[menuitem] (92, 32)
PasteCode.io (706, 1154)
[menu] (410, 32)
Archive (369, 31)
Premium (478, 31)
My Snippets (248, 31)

━━━━━━━━━━━━━━━━━━━━

**Activity**
Print out the whole of the material above exactly as it stands.

**Solved problem**
[menuitem] (92, 32)
PasteCode.io (706, 1154)
[menu] (410, 32)
Archive (369, 31)
Premium (478, 31)
My Snippets (248, 31)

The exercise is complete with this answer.